The waterfall mechanism lays down that at the time of the company’s liquidation and while distributing the assets of the company the secured financial creditors shall be given the priority and the amount belonging to them shall be paid fully according to their admitted claim before initiating any distribution to unsecured financial creditors.
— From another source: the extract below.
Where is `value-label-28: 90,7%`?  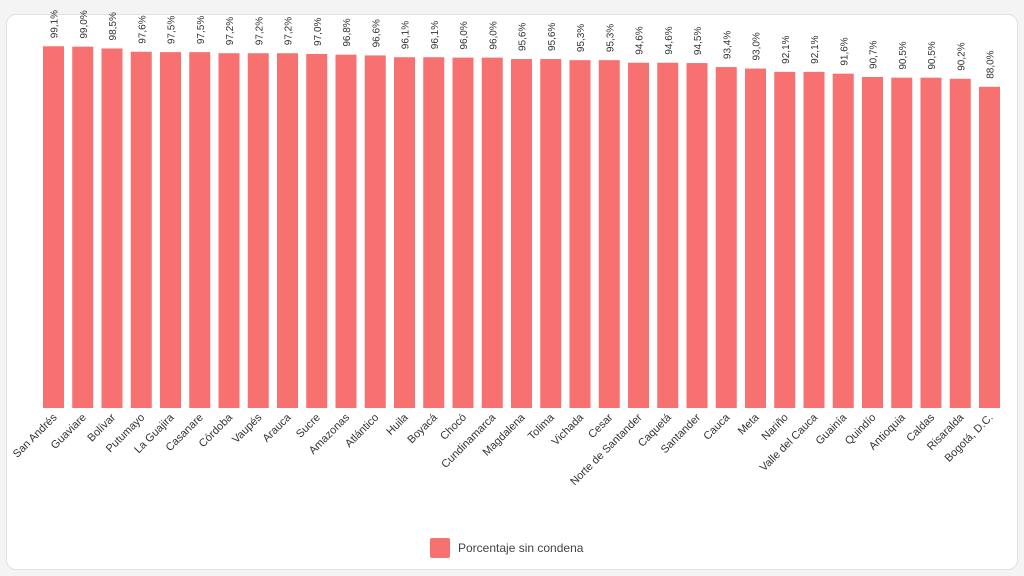 value-label-28: 90,7% is located at coordinates (874, 54).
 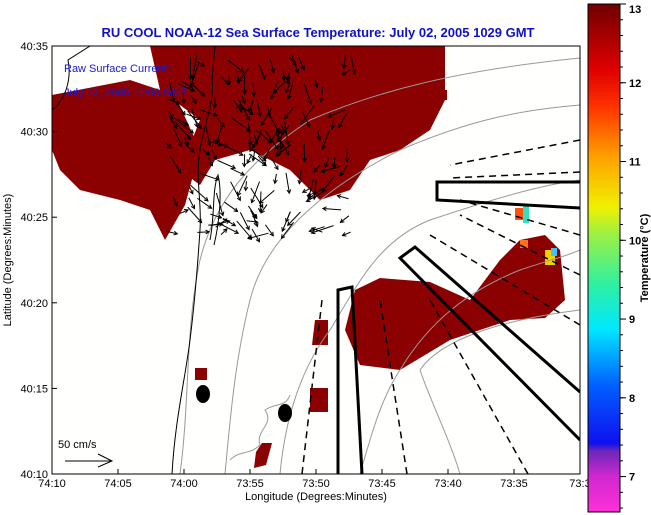 I want to click on colorbar-tick-label: 10, so click(x=635, y=241).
The Appellate Authority in its recent landmark judgment in the case of Technology Development Board vs. Anil Goel, Liquidator of Gujarat Oleo Chem Limited (GOCL) & Ors3 made it specifically held that: “Whether the Secured Creditor holds a first charge or second charge is material only if the Secured Creditor elects to realize its security interest.” “However, once a Secured Creditor opts to relinquish its security interest, the distribution of assets would be governed by Section 53(1)(b)(ii), which states that – all Secured Creditors who have renounced security interests rank equally.”

Statutory provision:
The statutory provision which sets out the order of priority for the distribution of sale proceeds from the sale of liquidation assets is categorically mentioned under Section 53 of the Insolvency and Bankruptcy Code, 2016.

According to section 53 (1) (b):
“The following debts will be ranked equally between and among them:
(i) workmen’s dues for the period of twenty-four months preceding the liquidation commencement date; and
(ii) debts owed to a secured creditor in the event such secured creditor has relinquished security in the manner set out in section 52”
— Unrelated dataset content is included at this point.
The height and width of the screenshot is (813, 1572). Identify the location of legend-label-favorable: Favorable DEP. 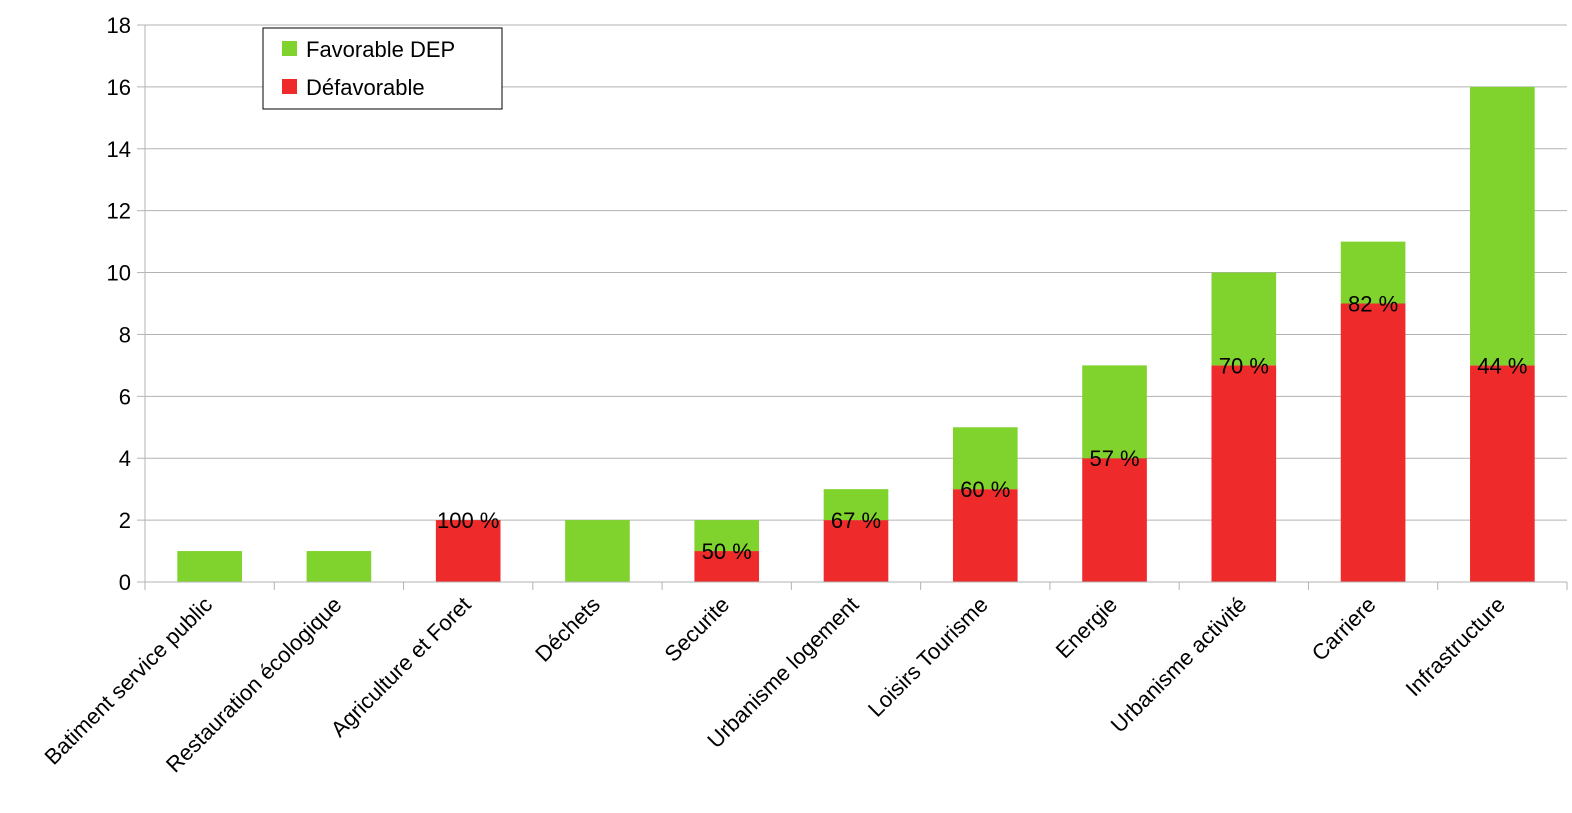
(380, 50).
According to Section 53(2) of the code:
“The liquidator will overlook any contractual arrangements between receivers under sub-section (1) with equal ranking if they disturb the sequence of priority under that sub-section.”
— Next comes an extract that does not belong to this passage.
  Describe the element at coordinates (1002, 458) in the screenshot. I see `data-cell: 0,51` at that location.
WATERFALL MECHANISM AND MEANING OF SECURED CREDITOR:

A secured creditor is one in whose favor a “security interest” has been created by the corporate debtor.4 Section 52 of the code provides the secured creditors with two options:

  • either to realize its security interest, or
  • give away its security interest to the liquidation estate5

It is the duty of each secured creditor to communicate to the liquidator about his decision to either relinquish his security interest or to realize its security interest.
If the secured creditor fails to inform the liquidator of its intention within 30 days from the commencement of the liquidation process, the security interest held by such secured creditor is deemed to be relinquished.6
In case a secured creditor chooses to relinquish its security interest then it has to stake its claim to the liquidation estate.

CONCLUSION:

The prevailing approach towards the Secured creditors’ priority rights, established at the time of lending, supposedly provides them with a security net in the event that the firm defaults and insolvency procedures are initiated. Even after the IBC was enacted, there is nothing in the IBC that specifically addresses this issue. Furthermore, Section 53(2) of the IBC only prohibits agreements that disrupt the waterfall mechanism’s sequence of precedence. The problem of priority of inter-se secured creditors who have renounced their security interests is left unanswered. As a result, it is clear that there is still lacking legal certainty on this topic.

The intrinsic ambiguity in the topic, as well as the lack of a clear legal precedent, leaves no answer to the difficulty. It is conceivable, however, that any priority rights connected to a security interest stay tied to the security interest, and that when the security interest is abandoned, the priority rights associated with the security interest expire as well. Although it appears that lawmakers considered all issues when establishing the IBC’s liquidation waterfall, which favored secured creditors, legislators should give equal weight to the interests of other stakeholders in order to fulfill the IBC’s goals.

References:

  1. (2006) 10 SCC 452.
  2. Technology Development Board v Anil Goel, Company Appeal (AT) (Insolvency) No.731 of 2020
  3. Company Appeal (AT) (Insolvency) No.731 of 2020
  4. Insolvency and Bankruptcy Code, 2016, Section 3 (30).
  5. Insolvency and Bankruptcy Code, 2016, Section 52 (1).
  6. Insolvency and Bankruptcy Board of India (Liquidation Process) Regulations, 2016, Regulation 21A.